Last week the U.S. Senate Banking Committee held a hearing (archive includes video) called "Financial Products for Students: Issues and Challenges." It heard recommendations on campus banking and student loan issues from several student advocates, including U.S. PIRG Higher Education Program Director Christine Lindstrom. The hearing also featured a spirited exchange between Senator Elizabeth Warren (MA) and Richard Hunt of the Consumer Bankers Association concerning the failure of private student lenders to give student-consumers more options to re-finance or defer their loans, including in cases of extreme undue hardship, such as when the borrower dies suddenly. Senator Warren discussed such a tragedy, as profiled in a recent CNNMoney story. A young mother died with $100,000 in debt that, with interest, has ballooned to a $200,000 burden on her parents.
Senator Warren's questioning (Youtube video) of Richard Hunt (testimony), a bank lobbyist whose association's member banks include most of the big private student lenders, explained the wide disparity between a variety of income-based repayment, as well as forebearance and deferral, programs offered on federal student loans but not so broadly or prominently on higher-cost private student loans. Senator Warren is also concerned that this problem is exacerbated because private student loans (like federal student loans as well), can generally never be discharged in bankruptcy. (There is a very limited "undue hardship" exception that often requires convincing a judge of a "certainty of hopelessness".) But federal loan recipients who take advantage of the options available to them may have less need for bankruptcy, Senator Warren noted.
Senator Warren: "[T]he banks went out and lobbied to make sure that they were going to be exempt from the bankruptcy laws, and now they won't even provide the modest relief that is provided on federal loans for people who end up in terrible financial circumstances. I think this is wrong."
Chris Lindstrom of U.S. PIRG's testimony was based on our ongoing work concerning campus banking products. We started investigating campus credit card marketing in 1998; our recommendations on limiting campus credit card marketing and making contracts between banks and colleges more transparent were incorporated in the 2009 Credit CARD Act. As I and other witnesses explained at a CFPB hearing in October 2013, that act has been widely praised for cleaning up, without drying up, a corrupt marketplace based on "tricks and traps," despite initial gloom and doom claims from the banks.

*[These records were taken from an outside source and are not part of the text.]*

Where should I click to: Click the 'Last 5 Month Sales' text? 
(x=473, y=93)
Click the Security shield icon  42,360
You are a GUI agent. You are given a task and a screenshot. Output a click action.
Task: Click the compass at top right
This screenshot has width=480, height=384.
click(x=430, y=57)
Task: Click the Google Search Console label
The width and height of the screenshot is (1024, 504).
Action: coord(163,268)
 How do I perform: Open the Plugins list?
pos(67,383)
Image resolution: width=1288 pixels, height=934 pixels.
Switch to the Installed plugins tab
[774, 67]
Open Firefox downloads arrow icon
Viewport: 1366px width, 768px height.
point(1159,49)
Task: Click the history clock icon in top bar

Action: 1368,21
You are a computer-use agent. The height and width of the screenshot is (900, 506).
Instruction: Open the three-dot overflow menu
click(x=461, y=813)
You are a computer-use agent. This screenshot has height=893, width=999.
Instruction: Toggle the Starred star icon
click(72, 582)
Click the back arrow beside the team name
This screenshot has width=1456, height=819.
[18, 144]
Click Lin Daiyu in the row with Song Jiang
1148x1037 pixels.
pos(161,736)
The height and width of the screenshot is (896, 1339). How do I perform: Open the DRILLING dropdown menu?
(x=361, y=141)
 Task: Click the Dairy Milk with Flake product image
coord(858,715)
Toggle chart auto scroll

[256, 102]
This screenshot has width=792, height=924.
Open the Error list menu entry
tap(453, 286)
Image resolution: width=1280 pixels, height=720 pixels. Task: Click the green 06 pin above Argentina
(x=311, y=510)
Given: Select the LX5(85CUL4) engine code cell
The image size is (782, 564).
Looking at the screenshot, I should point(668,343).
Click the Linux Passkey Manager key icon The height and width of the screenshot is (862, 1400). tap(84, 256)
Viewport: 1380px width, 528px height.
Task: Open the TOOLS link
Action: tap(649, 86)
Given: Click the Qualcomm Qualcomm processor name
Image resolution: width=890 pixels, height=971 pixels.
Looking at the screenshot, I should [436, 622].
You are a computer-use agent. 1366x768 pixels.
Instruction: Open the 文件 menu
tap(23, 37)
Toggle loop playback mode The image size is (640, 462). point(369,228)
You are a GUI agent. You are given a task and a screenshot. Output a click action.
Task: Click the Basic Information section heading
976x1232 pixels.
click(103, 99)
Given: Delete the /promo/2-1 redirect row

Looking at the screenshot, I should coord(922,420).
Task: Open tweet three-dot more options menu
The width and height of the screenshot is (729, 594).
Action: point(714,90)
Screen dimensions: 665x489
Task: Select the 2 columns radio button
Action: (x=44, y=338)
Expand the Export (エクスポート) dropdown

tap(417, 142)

More recently, we have investigated campus debit cards, which are often linked to student loan disbursement. As a blog Chris posted summarizing her testimony explains:
“We found in our 2012 report, The Campus Debit Card Trap, that two in five college students in the country are exposed to debit cards on campus that may drive up their costs. Students at some campuses are charged steep and unusual fees to get to their federal financial aid, including PIN transaction fees at the point of sale and overdraft fees at $37 or more. On the whole, these accounts are not necessarily a better deal for students than what they might find through a bank not affiliated with campus."
In her testimony, Chris made a variety of recommendations to improve campus debit card fairness; her recommendations included support for the following:
"legislation that bans revenue-sharing agreements between colleges and banks or financial firms crafted specifically to offer bank accounts and related banking products to students on campus. The conflict of interest inherent in these agreements is problematic for the student consumer. We’ve seen this conflict of interest before in the campus marketplace around private student loans and campus credit cards. In fact, both Congress and the Department of Education have acted decisively in recent years to limit push-marketing tactics, revenue sharing, and unfavorable terms on private student loans and credit cards offered on campus."
We have also been encouraged that, in a recent report, the CFPB recommended extending the CARD Act's statutory database of campus credit card contracts to also include debit card contracts. As CFPB Student Ombudsman Rohit Chopra has noted, over two-thirds of these are already available through Freedom of Information Act (FOIA) or open-records requests at public universities. Just today, CFPB released a comparison of debit card contract transparency at some of the "largest universities in America--members of the Big Ten Conference."
In his testimony, David Bergeron of the Center for American Progress discussed many of the problems with high cost private student loans and also explained servicing problems and abusive debt collection practices on both types of loans. Kenneth Kocer of Mount Marty (SD) College's financial aid department, also representing the SD financial aid administrators association, made a variety of pro-student recommendations, including a call for a universal portal: "Provide one single web site where students can see all their education borrowing from federal, institutional and private sources."
Here are links to statements for the record from allies Americans for Financial Reform and the Center for Responsible Lending.
Also, just today, Illinois governor Pat Quinn signed Illinois-PIRG-backed legislation drafted by Illinois Attorney General Lisa Madigan guaranteeing that the growing number of workers paid with payroll debit cards would not face unfair fees. Those employees, in other states, generally face the same problems as students face from fees on debit cards used for their student loan disbursements:
“Before today, there were better protections on gift cards than payroll cards in Illinois,” Madigan said. “But with this new law, which will be the strongest of its kind in the country, Illinois employees will no longer have to pay just to get their pay.”